(Pixel coordinate grounding data)
== == ==

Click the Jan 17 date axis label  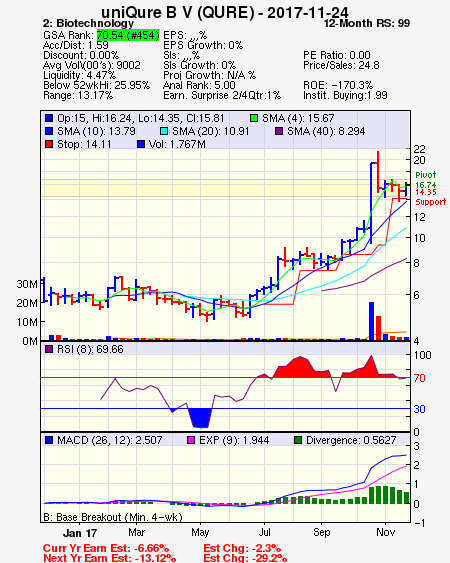click(80, 533)
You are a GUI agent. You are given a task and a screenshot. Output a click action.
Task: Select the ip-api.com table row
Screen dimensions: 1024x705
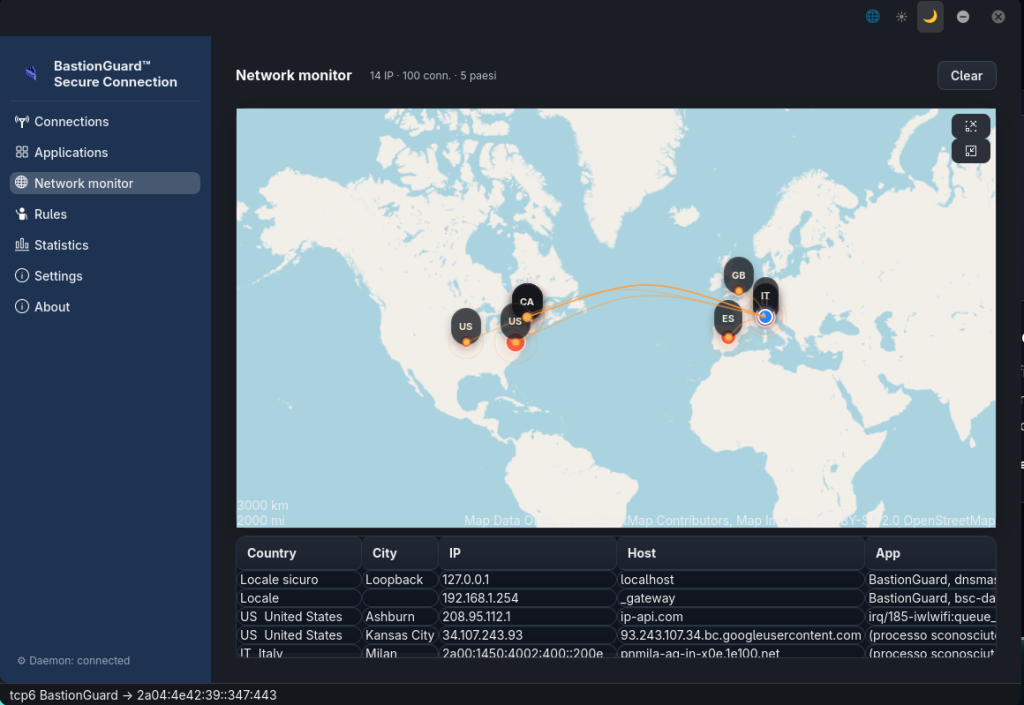616,616
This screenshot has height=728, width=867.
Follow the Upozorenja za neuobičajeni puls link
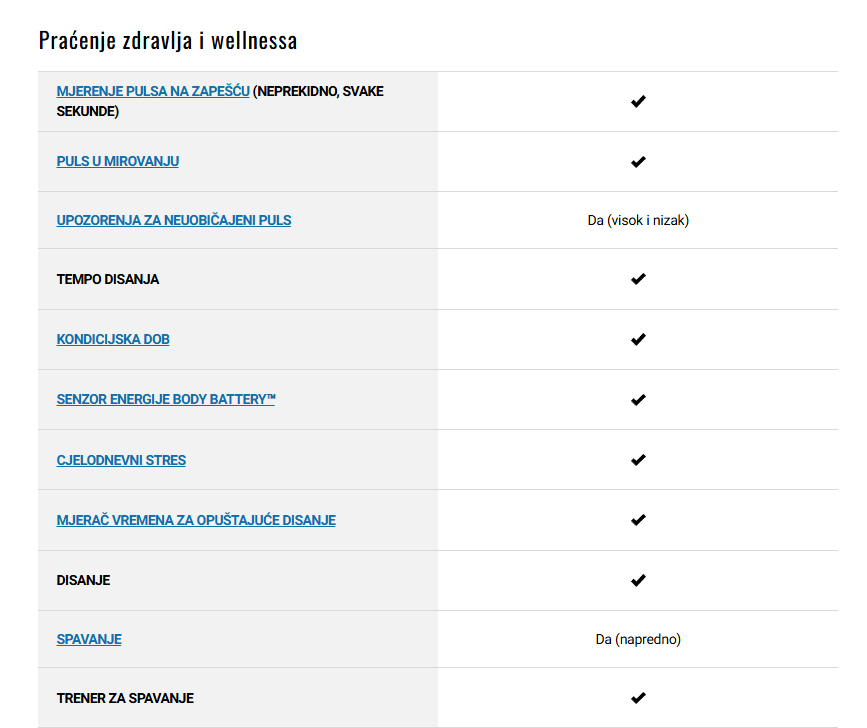[174, 220]
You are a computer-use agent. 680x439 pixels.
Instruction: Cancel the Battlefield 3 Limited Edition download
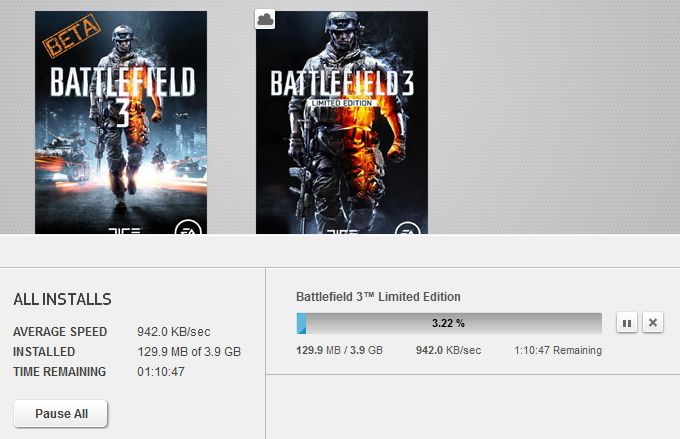click(652, 322)
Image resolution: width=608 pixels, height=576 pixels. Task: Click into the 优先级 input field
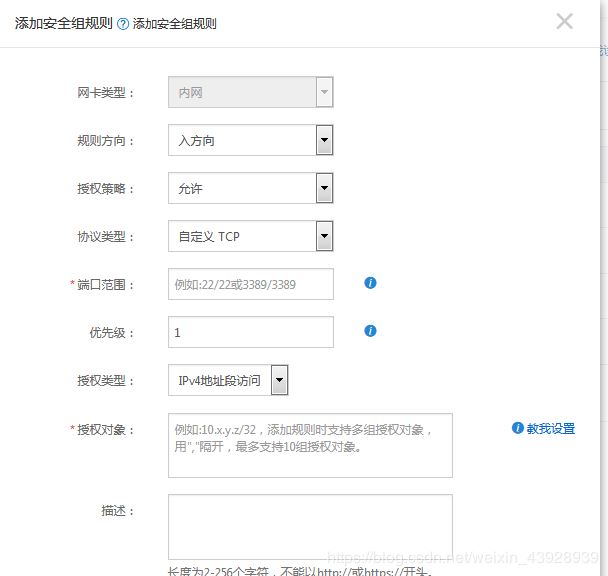pos(250,332)
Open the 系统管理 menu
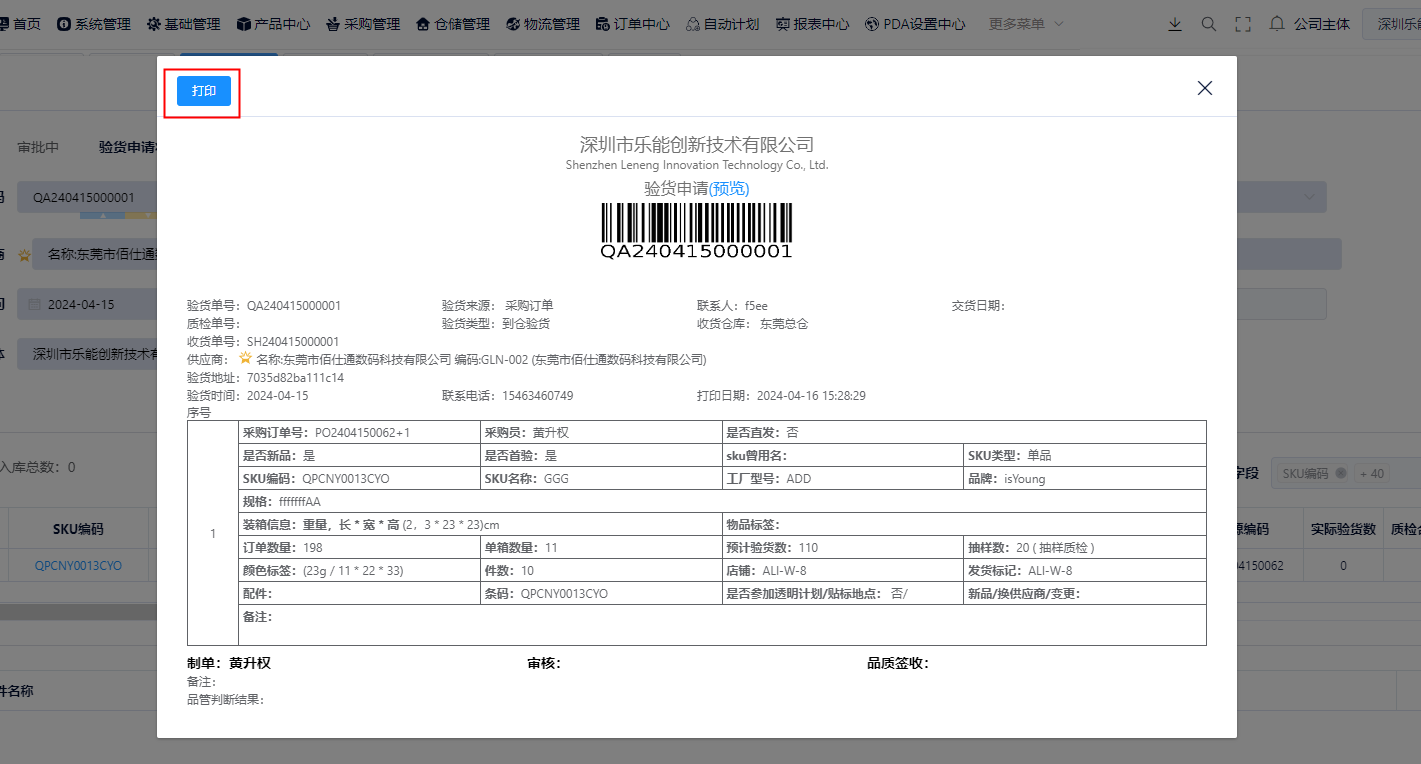This screenshot has height=764, width=1421. (94, 24)
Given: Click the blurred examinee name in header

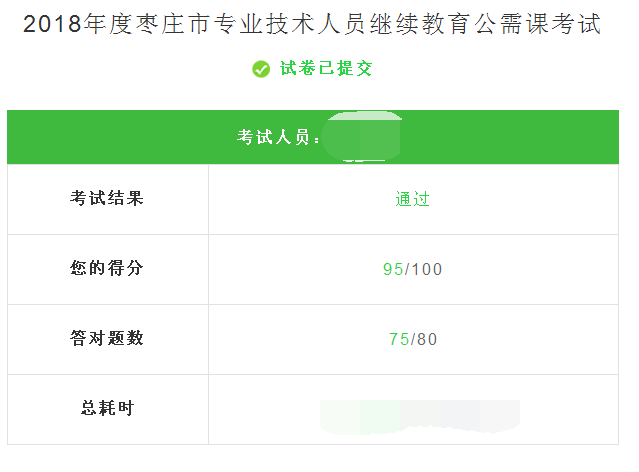Looking at the screenshot, I should (x=364, y=137).
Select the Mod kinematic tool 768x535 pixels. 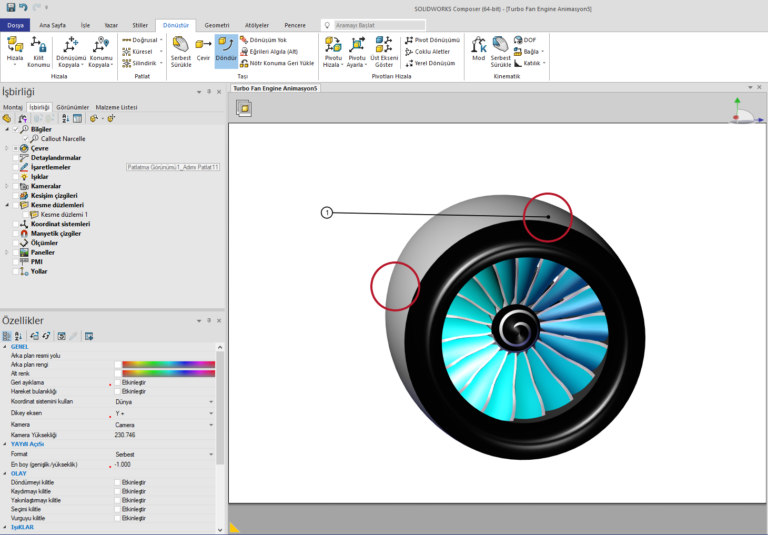pyautogui.click(x=478, y=50)
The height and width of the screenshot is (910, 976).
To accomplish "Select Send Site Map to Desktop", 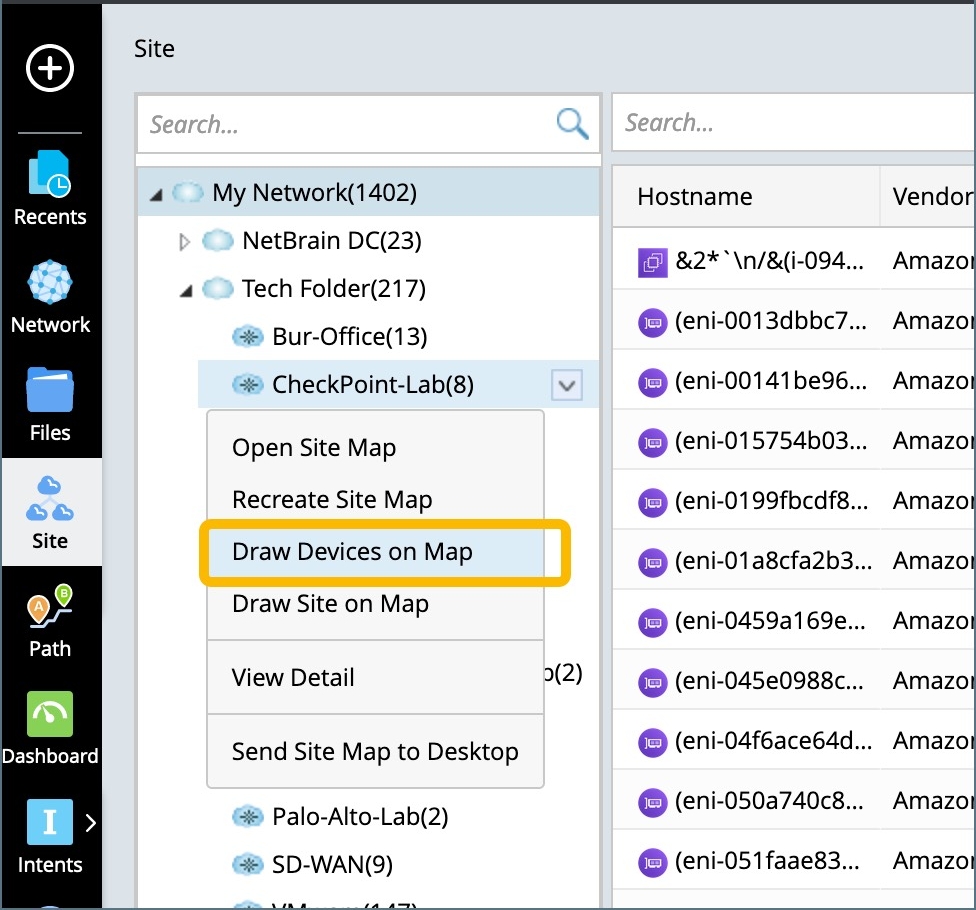I will (x=375, y=752).
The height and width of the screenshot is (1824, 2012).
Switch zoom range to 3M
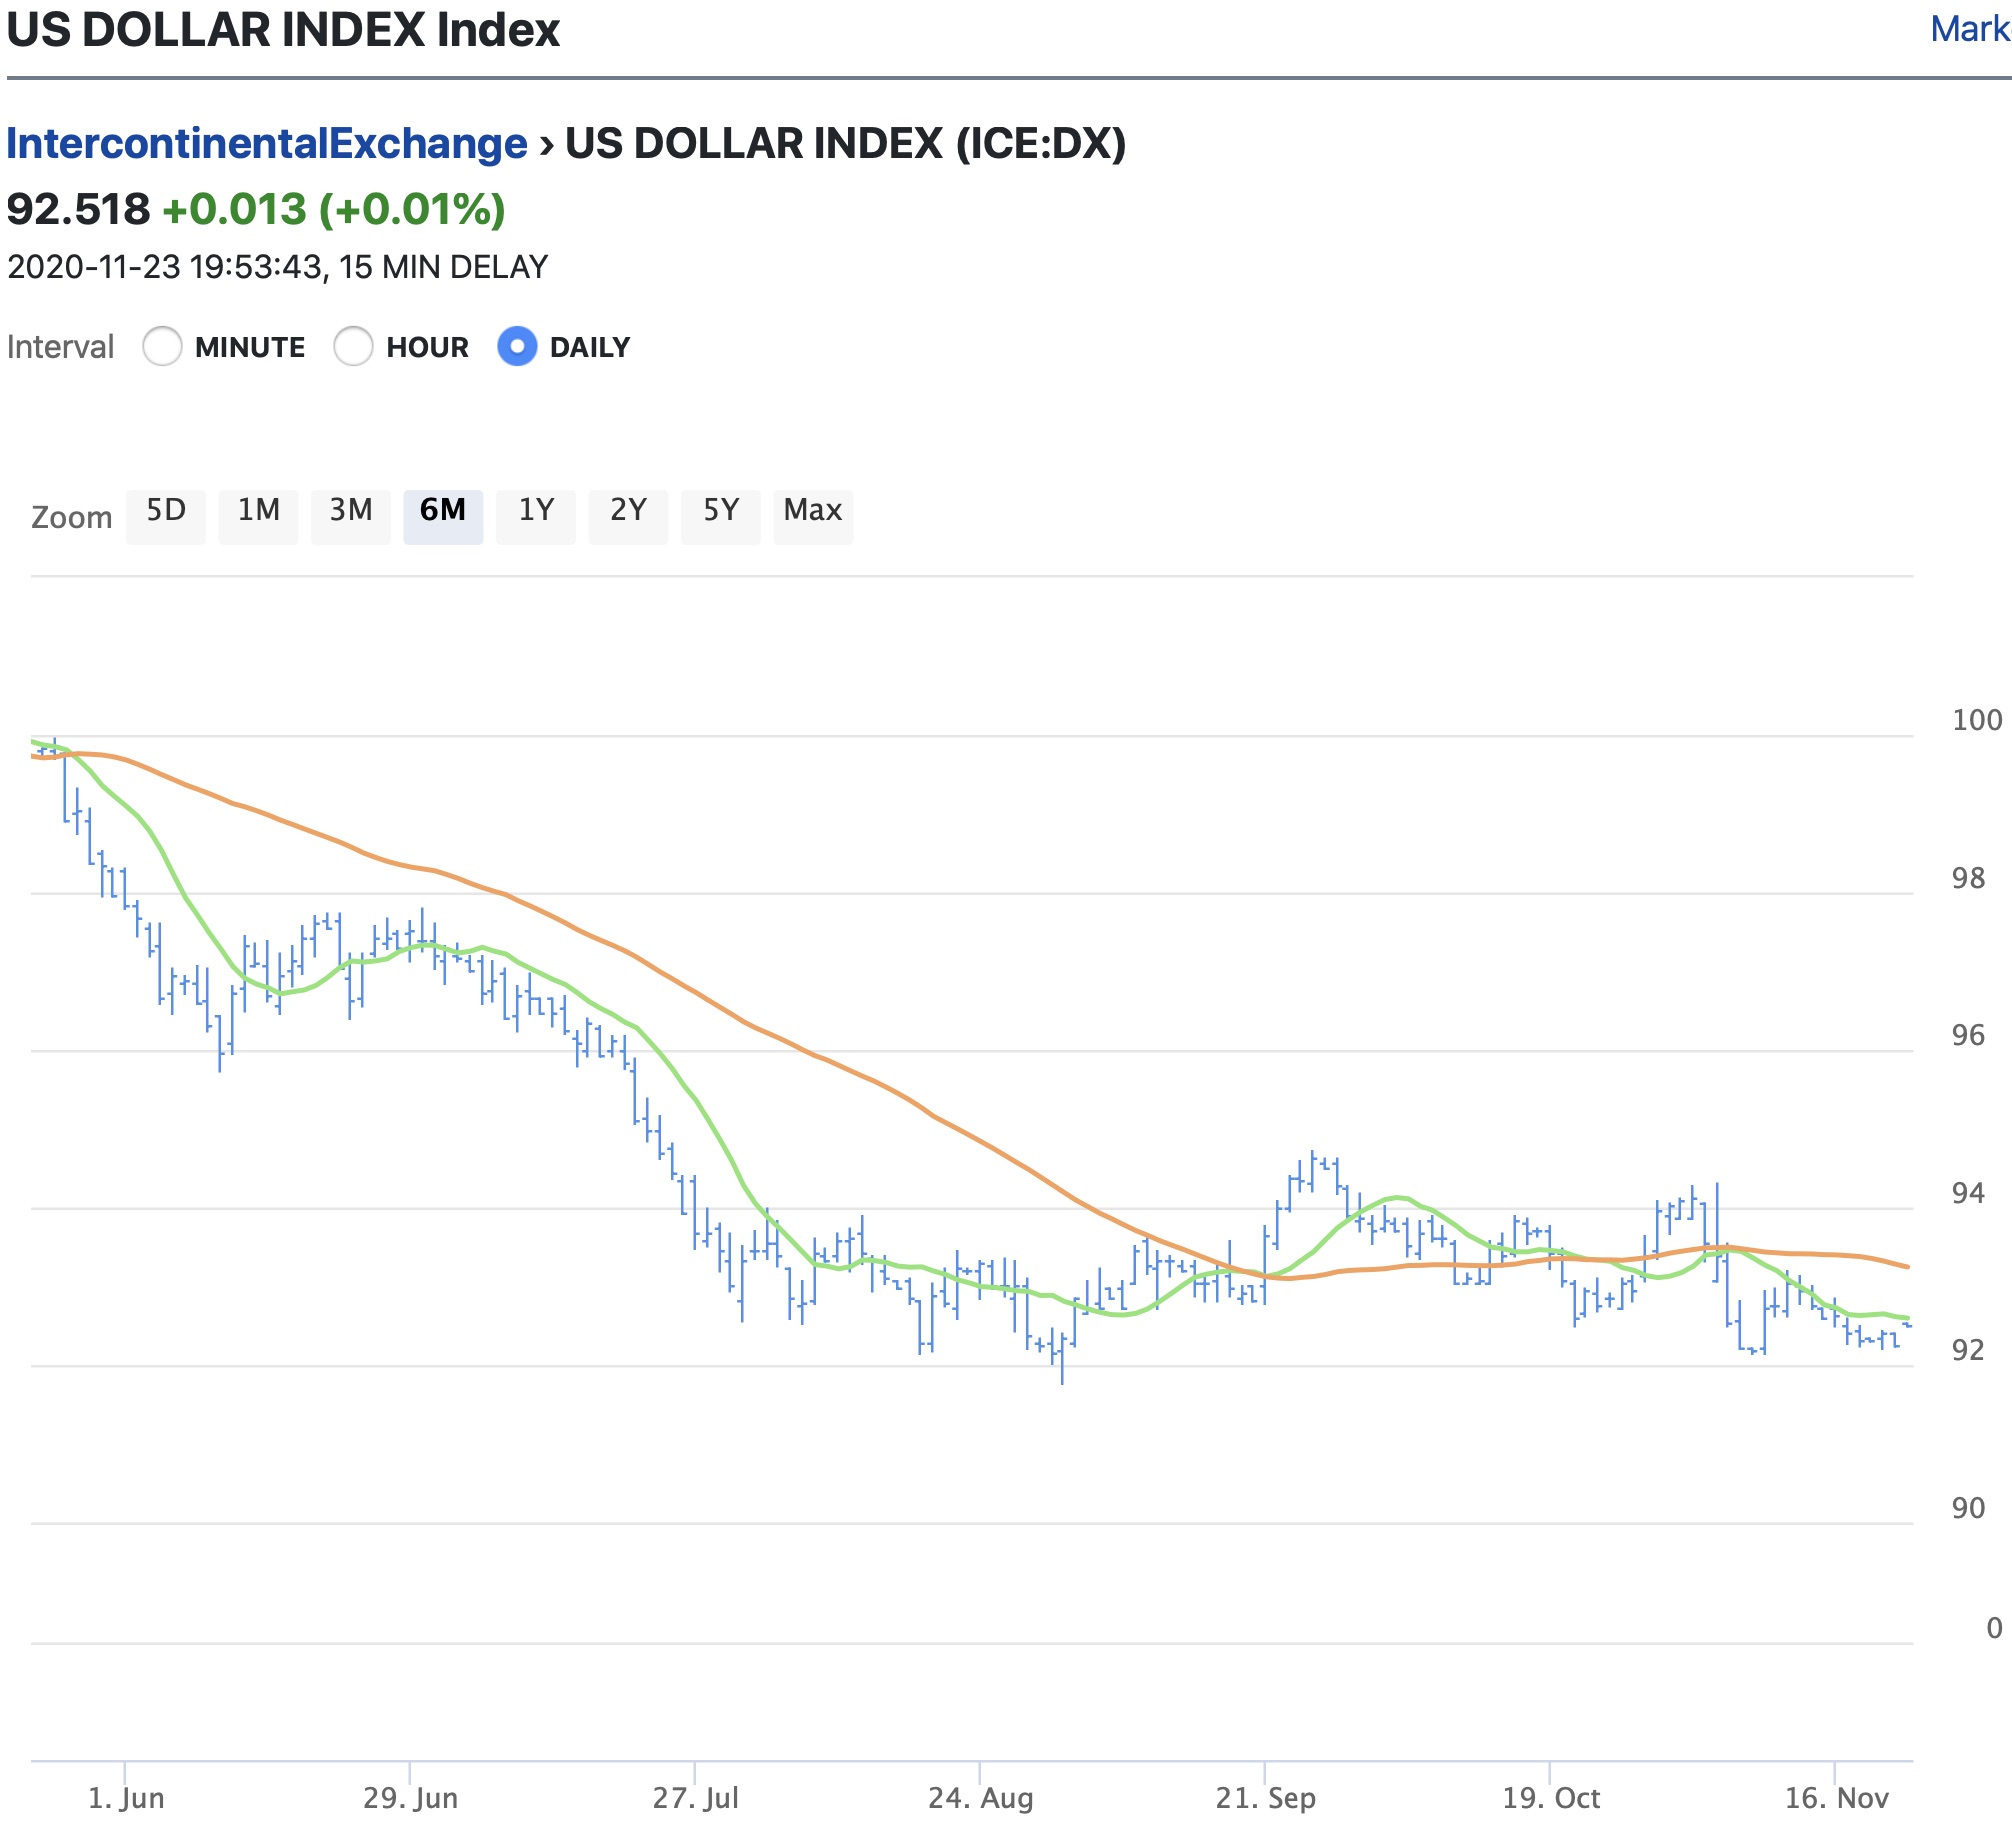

== == ==

_REQUIREMENT_
Each line of the records above that includes the string "agent" should be counted. Report the total alone.

_TASK SOLUTION_
2